STUDY TEXT:
--------------------

Explaining death to a child

Yeah, it’s a weird seeming paradox if you’re a fan of evolutionary psychology, as I am. Losing a child does seem like the most horrifying loss possible, yet until very recently it was incredibly common. (My dad’s older brother, so my uncle I guess, died from polio not long before the vaccine was invented; my great-aunt, who is second-from-left in the family photo at my Twitter profile and who looks strikingly like me, died not long after that photo was taken.) So shouldn’t we have some built-in psychological protection against the extreme emotional pain it causes? If this falls more in the “nurture” than “nature” category, was it easier (or, I should say, less extremely painful) for parents to lose young children in the “old days” (or more recently in the less developed world)?

BTW, 108th birthday: wow! I wonder how that ranks in the centenarian population–like, what fraction of a percent make it that long?

I think we do, we just don’t like it. We might think we’ll die from the heartbreak, but mostly people continue on.

The alternate, being less hurt by the death of a loved one, would probably be less evolutionarily successful.

My son is 2, so I haven’t had to do this yet. I’m tearing up just thinking about it. I appreciate the thoughts of those who’ve shared, and I’m sorry for your losses.

Boring the kid will work too.

I remember when I was around the age of five or six, I used to visualize what a coloring book of my life would look like. Various stark black and white images of myself in school or playing at home drifted through my mind.

Then I wondered what the last page would look like. I saw a cutaway display of ground and casket, with me lying inside it with my eyes closed. I remember that image in my head so well, I can still remember my corpse wearing the little dress with the tiny little treehouses printed on it. It was my favorite dress at the time.

Not sure how I found out about death, but I was well aware of it by then. That last page in that imaginary coloring book is the only image I can remember from it.

--------------------

Write the next part of the discussion on explaining death to a child, starting after its last sentence. The listing after this point comes from a separate source.

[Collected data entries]
--------------------

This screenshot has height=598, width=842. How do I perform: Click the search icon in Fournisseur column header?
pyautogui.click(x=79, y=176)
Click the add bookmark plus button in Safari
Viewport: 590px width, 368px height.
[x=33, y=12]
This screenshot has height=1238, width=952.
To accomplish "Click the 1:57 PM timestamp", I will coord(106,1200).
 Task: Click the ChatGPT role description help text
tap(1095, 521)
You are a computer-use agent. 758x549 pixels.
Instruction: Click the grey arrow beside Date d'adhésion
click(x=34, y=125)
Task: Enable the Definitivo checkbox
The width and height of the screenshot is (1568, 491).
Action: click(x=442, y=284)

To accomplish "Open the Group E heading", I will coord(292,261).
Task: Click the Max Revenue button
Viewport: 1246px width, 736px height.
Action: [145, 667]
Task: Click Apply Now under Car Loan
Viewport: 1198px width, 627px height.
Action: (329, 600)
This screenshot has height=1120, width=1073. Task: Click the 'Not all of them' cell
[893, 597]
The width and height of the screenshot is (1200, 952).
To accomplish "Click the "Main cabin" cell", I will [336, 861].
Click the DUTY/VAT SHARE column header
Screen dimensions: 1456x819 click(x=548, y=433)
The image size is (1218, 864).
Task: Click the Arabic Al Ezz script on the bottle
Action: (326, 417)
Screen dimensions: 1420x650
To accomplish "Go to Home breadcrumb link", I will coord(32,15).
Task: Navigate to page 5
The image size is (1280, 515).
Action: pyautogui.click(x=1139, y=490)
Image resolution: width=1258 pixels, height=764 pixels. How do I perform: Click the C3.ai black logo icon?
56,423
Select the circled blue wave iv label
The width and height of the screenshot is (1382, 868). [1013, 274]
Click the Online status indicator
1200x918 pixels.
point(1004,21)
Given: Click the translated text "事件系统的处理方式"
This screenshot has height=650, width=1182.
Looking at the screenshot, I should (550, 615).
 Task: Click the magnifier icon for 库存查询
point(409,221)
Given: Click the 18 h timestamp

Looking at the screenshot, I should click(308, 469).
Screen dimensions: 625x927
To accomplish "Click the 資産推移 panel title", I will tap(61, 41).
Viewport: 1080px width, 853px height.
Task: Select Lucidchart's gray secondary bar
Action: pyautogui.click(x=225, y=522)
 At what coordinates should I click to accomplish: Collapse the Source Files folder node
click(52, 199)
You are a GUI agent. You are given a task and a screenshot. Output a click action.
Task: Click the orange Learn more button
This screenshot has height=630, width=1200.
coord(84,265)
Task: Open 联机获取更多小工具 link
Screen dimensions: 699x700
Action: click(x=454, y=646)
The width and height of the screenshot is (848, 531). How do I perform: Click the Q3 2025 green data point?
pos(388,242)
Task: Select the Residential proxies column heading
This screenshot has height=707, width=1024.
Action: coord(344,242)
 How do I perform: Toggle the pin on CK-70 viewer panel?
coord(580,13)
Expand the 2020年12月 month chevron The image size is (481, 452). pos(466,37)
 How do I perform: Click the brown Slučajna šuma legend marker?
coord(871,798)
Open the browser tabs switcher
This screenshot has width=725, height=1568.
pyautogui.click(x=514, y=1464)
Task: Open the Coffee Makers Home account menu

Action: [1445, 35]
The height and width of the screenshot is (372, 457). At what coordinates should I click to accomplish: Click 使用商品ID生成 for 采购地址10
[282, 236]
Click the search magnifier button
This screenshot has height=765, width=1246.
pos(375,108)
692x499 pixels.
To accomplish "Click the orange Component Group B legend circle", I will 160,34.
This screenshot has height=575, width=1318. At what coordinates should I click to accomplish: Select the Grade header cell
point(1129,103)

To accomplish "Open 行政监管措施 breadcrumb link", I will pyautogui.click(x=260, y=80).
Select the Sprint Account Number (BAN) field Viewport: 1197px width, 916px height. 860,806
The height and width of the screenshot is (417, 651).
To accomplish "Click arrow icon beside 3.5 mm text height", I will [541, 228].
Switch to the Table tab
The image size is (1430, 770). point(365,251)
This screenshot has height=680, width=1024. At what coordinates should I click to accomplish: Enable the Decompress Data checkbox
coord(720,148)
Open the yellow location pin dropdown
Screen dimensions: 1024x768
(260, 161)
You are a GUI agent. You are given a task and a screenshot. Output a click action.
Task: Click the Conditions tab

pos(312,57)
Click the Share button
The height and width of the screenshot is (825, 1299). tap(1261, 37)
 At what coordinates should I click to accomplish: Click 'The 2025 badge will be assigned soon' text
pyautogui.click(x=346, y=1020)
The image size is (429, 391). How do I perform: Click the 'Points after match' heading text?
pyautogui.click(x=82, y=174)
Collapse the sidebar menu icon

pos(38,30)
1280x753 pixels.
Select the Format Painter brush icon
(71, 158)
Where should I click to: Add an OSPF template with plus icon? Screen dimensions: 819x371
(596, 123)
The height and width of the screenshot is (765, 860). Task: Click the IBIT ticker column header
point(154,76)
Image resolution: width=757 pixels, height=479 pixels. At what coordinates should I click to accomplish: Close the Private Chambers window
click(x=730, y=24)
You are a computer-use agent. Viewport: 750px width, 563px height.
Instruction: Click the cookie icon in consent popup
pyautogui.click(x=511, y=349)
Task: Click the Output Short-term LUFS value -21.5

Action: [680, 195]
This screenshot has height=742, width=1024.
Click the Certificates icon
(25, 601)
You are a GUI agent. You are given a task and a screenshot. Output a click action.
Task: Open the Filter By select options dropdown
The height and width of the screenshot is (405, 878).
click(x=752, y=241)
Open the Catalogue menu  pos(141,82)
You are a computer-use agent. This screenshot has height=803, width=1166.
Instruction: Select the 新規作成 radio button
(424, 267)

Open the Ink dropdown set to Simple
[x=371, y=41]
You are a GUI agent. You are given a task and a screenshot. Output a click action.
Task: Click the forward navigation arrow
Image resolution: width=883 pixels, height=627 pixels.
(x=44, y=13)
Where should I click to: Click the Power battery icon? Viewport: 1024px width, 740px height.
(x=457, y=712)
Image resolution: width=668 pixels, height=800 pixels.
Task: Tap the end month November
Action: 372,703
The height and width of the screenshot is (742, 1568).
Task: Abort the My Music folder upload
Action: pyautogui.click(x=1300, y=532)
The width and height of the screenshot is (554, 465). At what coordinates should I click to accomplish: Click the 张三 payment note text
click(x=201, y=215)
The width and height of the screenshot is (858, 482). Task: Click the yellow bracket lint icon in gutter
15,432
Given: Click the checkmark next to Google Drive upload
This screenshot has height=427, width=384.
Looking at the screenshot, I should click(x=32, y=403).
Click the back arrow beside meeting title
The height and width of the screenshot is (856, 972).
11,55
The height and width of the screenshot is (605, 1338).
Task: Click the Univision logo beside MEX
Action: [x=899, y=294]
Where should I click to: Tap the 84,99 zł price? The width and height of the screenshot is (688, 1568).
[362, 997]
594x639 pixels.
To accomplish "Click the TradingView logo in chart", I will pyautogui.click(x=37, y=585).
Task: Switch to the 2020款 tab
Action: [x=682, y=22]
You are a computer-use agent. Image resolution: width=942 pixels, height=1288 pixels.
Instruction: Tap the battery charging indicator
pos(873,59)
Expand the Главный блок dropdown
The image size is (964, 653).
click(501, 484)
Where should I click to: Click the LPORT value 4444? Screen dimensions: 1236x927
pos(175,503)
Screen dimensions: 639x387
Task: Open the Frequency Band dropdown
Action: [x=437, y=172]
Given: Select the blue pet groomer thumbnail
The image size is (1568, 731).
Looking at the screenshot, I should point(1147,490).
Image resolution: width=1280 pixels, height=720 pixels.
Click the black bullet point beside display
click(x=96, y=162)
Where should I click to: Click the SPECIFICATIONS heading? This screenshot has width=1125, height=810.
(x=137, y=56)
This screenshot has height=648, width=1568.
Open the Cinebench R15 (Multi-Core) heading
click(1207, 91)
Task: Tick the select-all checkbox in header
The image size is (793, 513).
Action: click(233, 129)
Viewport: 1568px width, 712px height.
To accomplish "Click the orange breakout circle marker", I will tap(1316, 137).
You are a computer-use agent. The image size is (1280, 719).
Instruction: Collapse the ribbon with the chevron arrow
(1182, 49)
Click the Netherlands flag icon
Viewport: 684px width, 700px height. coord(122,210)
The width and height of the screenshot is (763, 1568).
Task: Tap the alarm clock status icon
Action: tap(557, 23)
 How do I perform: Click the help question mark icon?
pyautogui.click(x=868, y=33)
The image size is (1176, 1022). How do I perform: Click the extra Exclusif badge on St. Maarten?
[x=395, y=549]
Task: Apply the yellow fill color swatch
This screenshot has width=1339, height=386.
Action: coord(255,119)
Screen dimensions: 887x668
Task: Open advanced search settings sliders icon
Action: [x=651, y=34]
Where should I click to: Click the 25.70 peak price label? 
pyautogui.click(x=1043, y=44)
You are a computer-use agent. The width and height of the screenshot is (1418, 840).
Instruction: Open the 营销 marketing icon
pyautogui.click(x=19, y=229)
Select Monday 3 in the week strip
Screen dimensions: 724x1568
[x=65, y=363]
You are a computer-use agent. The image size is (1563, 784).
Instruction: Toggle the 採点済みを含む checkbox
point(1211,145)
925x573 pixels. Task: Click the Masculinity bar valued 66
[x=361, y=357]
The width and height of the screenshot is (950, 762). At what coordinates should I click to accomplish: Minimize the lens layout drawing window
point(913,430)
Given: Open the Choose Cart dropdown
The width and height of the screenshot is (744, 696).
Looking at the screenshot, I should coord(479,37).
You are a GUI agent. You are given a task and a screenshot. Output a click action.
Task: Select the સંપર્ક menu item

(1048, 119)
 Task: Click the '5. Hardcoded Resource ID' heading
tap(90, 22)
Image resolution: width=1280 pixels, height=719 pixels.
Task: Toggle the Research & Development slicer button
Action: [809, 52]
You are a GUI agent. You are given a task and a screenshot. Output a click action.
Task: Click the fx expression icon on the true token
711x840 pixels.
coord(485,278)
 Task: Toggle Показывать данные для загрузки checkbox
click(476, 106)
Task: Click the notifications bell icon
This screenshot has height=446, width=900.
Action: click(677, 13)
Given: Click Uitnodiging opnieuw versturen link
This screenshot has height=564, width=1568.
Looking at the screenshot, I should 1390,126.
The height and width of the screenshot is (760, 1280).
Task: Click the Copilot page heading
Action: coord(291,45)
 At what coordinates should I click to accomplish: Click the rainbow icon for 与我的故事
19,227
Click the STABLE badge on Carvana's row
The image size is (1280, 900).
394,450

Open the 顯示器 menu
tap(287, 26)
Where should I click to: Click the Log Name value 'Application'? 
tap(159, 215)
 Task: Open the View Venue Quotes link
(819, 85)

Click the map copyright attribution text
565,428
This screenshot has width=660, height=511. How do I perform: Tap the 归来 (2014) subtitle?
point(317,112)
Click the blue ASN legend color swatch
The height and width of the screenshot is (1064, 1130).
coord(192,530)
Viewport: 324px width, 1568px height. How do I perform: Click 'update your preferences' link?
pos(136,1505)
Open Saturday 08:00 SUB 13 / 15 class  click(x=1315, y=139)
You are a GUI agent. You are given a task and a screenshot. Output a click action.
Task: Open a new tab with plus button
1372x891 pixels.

--------------------

SOLVED EXERCISE:
It may have been the Jehovah’s Witnesses around me with their endless Armageddon prattle that I absorbed. Strange, the image didn’t disturb me. I actually enjoyed thinking about it.

Here’s a podcast done by a Maine Wildlife Warden chaplain about trusting people, including children, to grieve. There is a tiny amount of religious content, but it isn’t a religious talk. You might find it helpful.

StG

When my Dad died, about a month before I turned seven, I was summoned to my folks best friend’s house, into a bedroom where my mom was sufficiently prostrated. She informed me that daddy had gone to see Jesus. I will swear on my dying bed that I almost said, but six year old wisdom made me hold my tongue, when is he coming back?. She didn’t let me come to the funeral. That’s all I ever got from her about that.

Wow.

The cynic in me says that’s why most religions believe the deceased “is in a better place” or for the Buddhists, you recycle a few (or many) times until you’ve learned what you can on this plane, then move onto a better place. It’s one of the drawbacks of intelligence, awareness of our own or others’ eventual death. There are are other creatures that seem to mourn death – apes and elephants spring to mind – but even they live in the now.